As functional programmers, we love to talk about how functional programming makes it easier to get our program correct, and easier to reason about our programs; but we don’t actually do much reasoning, at least not at scale in a machine-supported way.

That’s not quite true: static type systems are the world’s most widely used formal reasoning tool,
and Haskell’s type system is right up there on the bleeding edge. Theorems (called types) are part of the code; and are verified by the compiler whenever you compile your program.

But even Haskell’s type system has its limits. There are plenty of places in my program when I say “I know this list cannot be empty” or “I know this key will be this finite map, so I don’t need to worry about the Nothing case of the lookup”; but alas the type system is not expressive enough to guarantee these claims.
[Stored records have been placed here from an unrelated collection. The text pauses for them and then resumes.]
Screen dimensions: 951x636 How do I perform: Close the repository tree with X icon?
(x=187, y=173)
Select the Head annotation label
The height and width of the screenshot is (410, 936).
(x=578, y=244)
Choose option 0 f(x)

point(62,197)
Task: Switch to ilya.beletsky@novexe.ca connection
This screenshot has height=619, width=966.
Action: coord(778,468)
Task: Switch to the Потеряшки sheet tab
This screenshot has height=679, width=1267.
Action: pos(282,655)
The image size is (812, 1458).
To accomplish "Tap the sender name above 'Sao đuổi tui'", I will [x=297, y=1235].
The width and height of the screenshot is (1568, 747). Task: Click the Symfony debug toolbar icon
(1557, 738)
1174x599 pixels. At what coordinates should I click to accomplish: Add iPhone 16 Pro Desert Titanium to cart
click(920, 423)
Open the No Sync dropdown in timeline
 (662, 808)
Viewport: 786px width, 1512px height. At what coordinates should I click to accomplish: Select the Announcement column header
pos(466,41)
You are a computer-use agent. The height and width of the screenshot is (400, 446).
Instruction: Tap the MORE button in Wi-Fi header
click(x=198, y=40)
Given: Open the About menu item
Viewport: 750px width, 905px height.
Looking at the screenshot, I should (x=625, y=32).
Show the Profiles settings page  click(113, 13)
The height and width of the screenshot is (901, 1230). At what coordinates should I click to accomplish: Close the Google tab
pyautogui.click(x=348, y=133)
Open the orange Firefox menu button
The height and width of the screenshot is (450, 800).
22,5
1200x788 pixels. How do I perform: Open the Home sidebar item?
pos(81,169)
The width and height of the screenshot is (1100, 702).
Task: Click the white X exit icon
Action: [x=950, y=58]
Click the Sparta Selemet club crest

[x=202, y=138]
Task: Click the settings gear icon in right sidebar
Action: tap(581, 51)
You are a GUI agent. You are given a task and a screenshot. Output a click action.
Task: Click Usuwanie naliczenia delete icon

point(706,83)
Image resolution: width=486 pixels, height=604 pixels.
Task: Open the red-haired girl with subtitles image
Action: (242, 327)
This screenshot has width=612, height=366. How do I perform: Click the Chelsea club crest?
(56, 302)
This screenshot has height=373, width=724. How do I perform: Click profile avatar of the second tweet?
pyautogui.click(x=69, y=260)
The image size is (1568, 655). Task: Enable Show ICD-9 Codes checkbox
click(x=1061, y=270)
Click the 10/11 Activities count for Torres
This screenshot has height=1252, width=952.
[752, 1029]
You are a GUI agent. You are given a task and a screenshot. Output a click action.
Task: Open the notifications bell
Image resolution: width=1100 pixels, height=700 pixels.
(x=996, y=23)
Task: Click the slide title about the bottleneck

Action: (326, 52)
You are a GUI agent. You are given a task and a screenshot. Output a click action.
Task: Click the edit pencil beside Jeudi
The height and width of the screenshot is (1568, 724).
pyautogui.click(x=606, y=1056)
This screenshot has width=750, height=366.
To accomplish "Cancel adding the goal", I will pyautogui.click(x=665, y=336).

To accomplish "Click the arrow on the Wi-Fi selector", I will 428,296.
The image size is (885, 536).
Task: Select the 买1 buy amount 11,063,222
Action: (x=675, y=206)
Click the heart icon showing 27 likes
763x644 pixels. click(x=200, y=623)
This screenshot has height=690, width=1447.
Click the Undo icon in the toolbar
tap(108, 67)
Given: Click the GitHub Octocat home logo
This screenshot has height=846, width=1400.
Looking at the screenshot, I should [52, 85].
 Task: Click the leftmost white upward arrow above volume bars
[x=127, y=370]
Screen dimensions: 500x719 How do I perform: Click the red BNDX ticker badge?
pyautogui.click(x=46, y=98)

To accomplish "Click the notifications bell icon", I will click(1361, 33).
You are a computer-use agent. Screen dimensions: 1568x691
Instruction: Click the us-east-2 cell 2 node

GHC itself is littered with assertions like this, which are dynamically checked when we compile with -DDEBUG.

What I really want is a static verification tool that comes “in the box”

  • that integrates nicely with GHC and with HLS;
  • that handles the Haskell we use in practice (not just a toy subset); and
  • that allows me to state properties of my code that are more advanced than the type system can express, but which are no less foundational to the correct operation of my code.

If we had this, we would have a huge new “sales proposition” for Haskell: a production language with built-in support for formal verification, and a “gentle slope” so that you can move from static types up to Liquid Haskell types without a sharp discontinuity in either concepts or in tooling.

In this space, for Haskell at least, Liquid Haskell is the only game in town.

  • It aspires to all of these goals
  • It is the result of a ten-year research program
  • It already works, and it works on full Haskell because it uses GHC as its front end; and
  • From a technical point of view it is absolutely up to the job.

But making all this work in practice, at scale on real Haskell code, with smooth tooling, is a massive engineering effort. Tackling part of this engineering backlog is what this proposal is all about, and I support it strongly. If we can get to the point where LH is genuinely usable, we should get into a virtuous spiral in which it is rewarding to contribute becuase it makes a good thing better.

Go Liquid Haskell!

33 Likes

While working on GHC recently, I too noticed there are a lot of functions that have hidden preconditions (especially in code generation). I would love to see Liquid Haskell being used to make those explicit.

10 Likes

Not much substantive to add here, other than to echo: Go Liquid Haskell!

Type systems have succeeded as a way to reason about code because they strike a great balance between expressive power and ease-of-use. I think LH-style refinement types meet this same high bar: they are wonderfully expressive and, supported by a powerful solver, easy to use. Let’s show the world that it’s true!

11 Likes

Since they’re comments, I wonder if you could add properties directly into base at little cost. It’ll a lot of head woes or division by zero issues while technically not breaking most libraries dependent on base.

1 Like

That’s a good question. LH does check that the input to head is non-empty and division is not by zero without having to modify base. Packages in general can have specifications written in separate packages. The current behavior is tersely explained here and more context is provided in this post.